TCI Magazine
The Environment

Renewable Energy Technology: Nigeria’s Economy May Collapse by 2050

The year 2050 is the deadline scientists have set for climate-damaging greenhouse gasses to be reduced worldwide by at least 50% compared to 1990 levels if the world must curtail average global warming by the end of the century.

Failure to achieve this target will mean that man has chosen extreme drought, flooding and possibly other environmental catastrophes.

Here at home in Nigeria, where ecological literacy and consciousness is acutely lacking, both in public and private life, this alarm sounded by the world’s renowned scientists may make little or no meaning.
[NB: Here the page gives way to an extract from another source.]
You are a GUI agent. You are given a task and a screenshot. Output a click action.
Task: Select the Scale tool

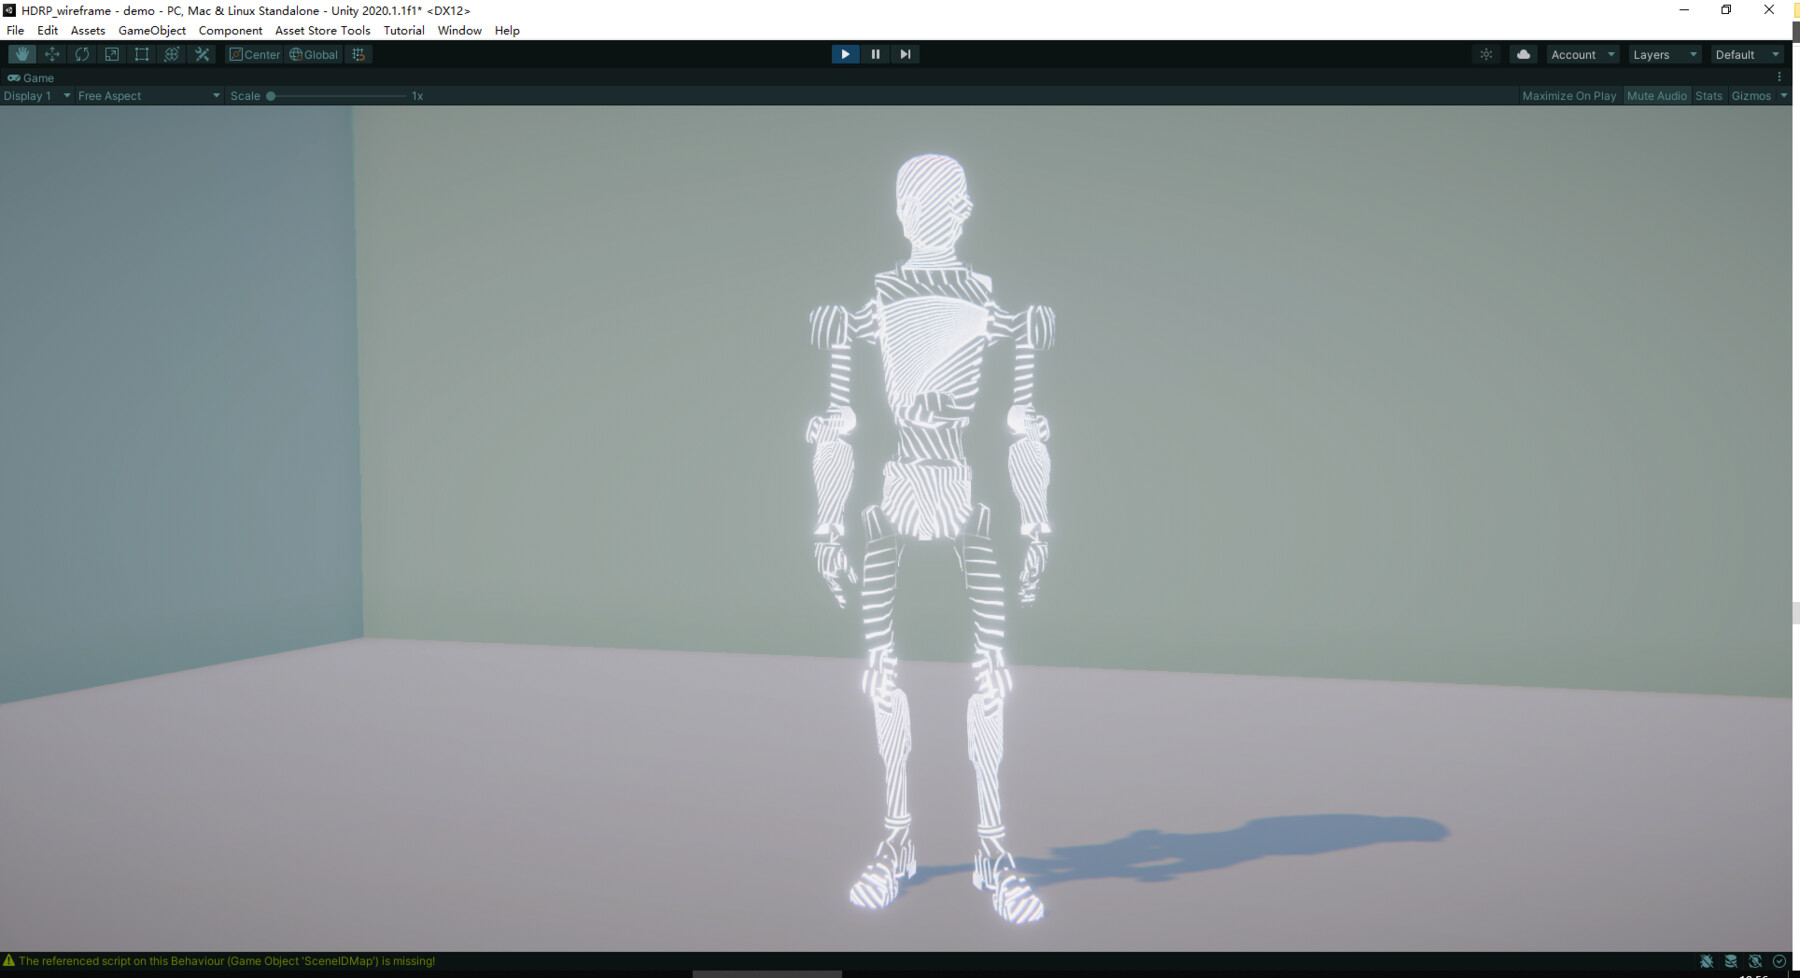click(111, 54)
Among the eight leading industrial nations (G8), however, the alarm carries a lot of weight and is springing people into action in search of a sustainable solution.

That solution, found in renewable energy technology, as beneficial as it is already proving to the global environment, may spell doom for Nigeria’s economy which is largely based on the sale of crude oil.
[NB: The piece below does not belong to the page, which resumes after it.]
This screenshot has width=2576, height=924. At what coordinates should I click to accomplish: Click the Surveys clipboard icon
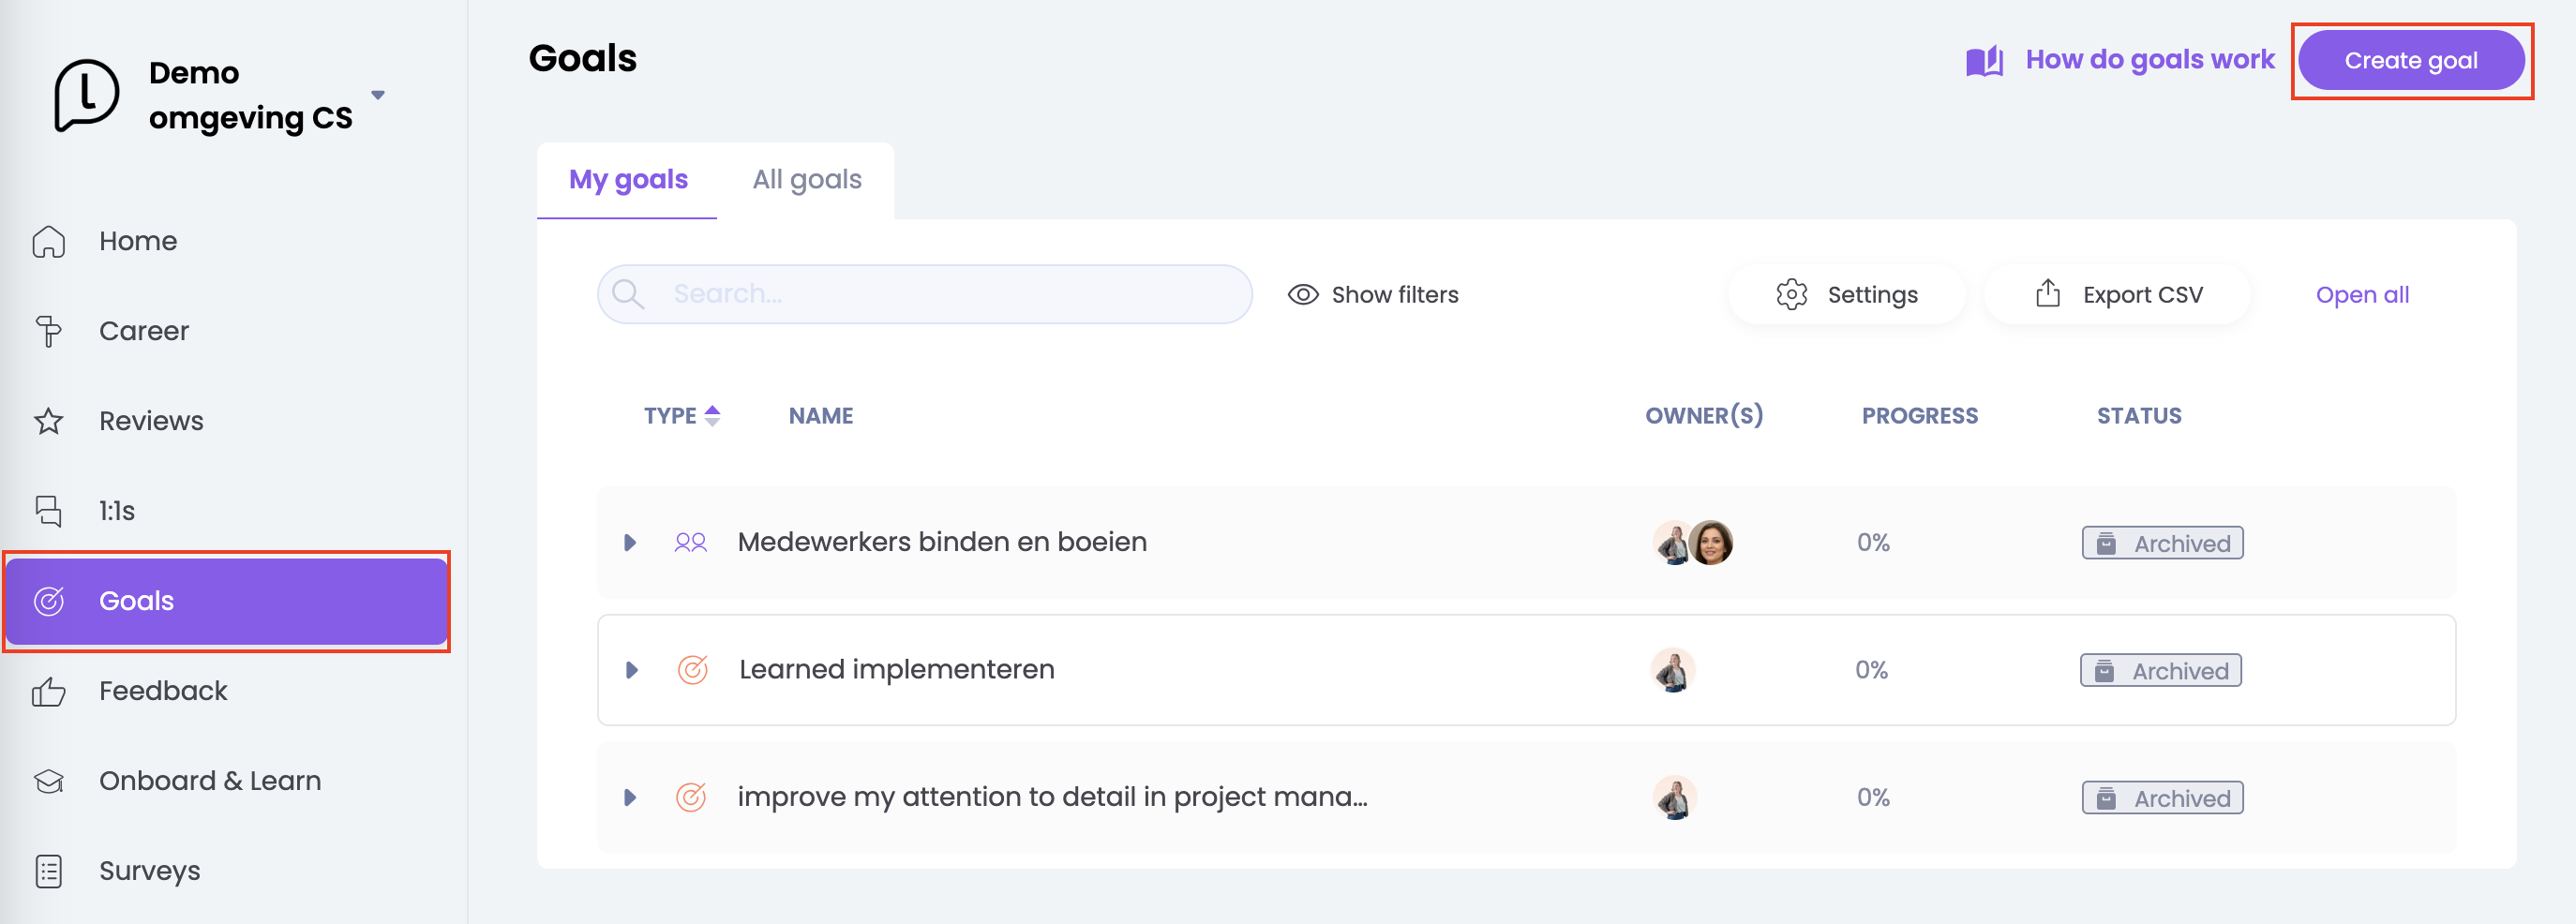[x=48, y=871]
Burning of fossil fuels derived from crude oil – petrol, diesel, kerosene, and engine oil – accounts for a huge amount of carbon dioxide responsible for global warming. Since 1992, global emissions of carbon dioxide have risen to almost a third to 30 billion tons a year, and the way out, according to scientists, is clean or renewable energy sources such as solar, wind, hydro and geothermal energy.
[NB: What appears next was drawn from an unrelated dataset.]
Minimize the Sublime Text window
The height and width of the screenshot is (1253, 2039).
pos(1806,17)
The renewable energy technology is not something the scientists of the industrialized nations are experimenting on, it is already a breakthrough and in use. All they are now talking about is expansion, which must surely come. In Germany, the leading country in renewable energy technology, about 6.43% of their energy consumption comes from renewable sources.

As early as 2009, the United States invested 112 billion dollars in green technology. More than a decade earlier, Al Gore, the former vice president of USA had disclosed that the new generation of environmental technology American companies can sell in the world market for pollution control is worth $500 billion a year. He forecasted that worldwide market for new energy technology will hit $10 trillion in two decades.

As early as 1992, Gore made the suggestion that American technology should move away from internal combustion engine (which involves burning of petrol, diesel, and engine oil) over the next quarter-century. After a brief opposition by enemies of the environment, American auto companies are making investments in alternatives to internal combustion engine, acknowledging that “environmentally preferable alternatives are key to future competitive success at home and overseas.”

Europe and China are not left out. China has thrown more than $20 billion into green technology. Europe’s recovery packages for the 2008 global financial crisis included 6 billion euros for renewable energies. Between 2009 and 20011, 500 million euros has gone into research in the field of electromobility which aims to integrate electric and hybrid vehicles into existing transport network.

Hybrid vehicles are expected to reach a market share of between 16 and 24% in 2020. “Without doubt, the future belongs to zero-emission electric cars,” says Martin Winterkorn, CEO of Volkswagen. And zero-emission electric cars mean cars that do not use petrol, diesel or engine oil. It means collapse of the oil market and industry and the economies that solely depend of it of which Nigeria is one.

Quietly, the renewable energy technology, called the third industrial revolution, is gaining ground, and after it has been well established, the industrialized nations will no longer need to buy crude oil from Nigeria or from any other oil producing nation. One day they may gather in Kyoto, Copenhagen or some other city, and with a stroke of the pen, make the burning of petrol, diesel and engine oil illegal as in slave trade. The big question is: what is Nigeria and those who are entrusted with the management of her economy and future doing about the approaching third industrial revolution?

Already, many countries and their car automobile companies are preparing for the investable era. In Europe and America, car companies that are even cutting down workforces are hiring electrical engineers to help them prepare for the time after internal combustion engine.

For how long are we Nigerians going to continue to play the ostrich, burying our heads in the sand, pretending that this and other problems do not exist? Change, especially in technology, is as certain as the fact that the sun will rise and set again tomorrow. It is such change that has always brought the end of many civilizations which ignored to prepare for it. It will be a very costly mistake for politicians in Nigeria to sit down in government houses, sharing oil revenue and believing that the oil will continue to flow endlessly from the oil wells of Niger Delta.

Even if we have this national psychosis of deriving pleasure from punishing ourselves, we cannot afford to leave a dead country for our children by leading them into an economic quagmire where they would be holding the rotten end of the wood among the comity of nations. Although it is certain that we are terribly late, it is better to start doing something now than nothing ever. The future belongs to individuals, companies, and countries that can tap into the renewable energy technology, efficient resource use invention, and green businesses.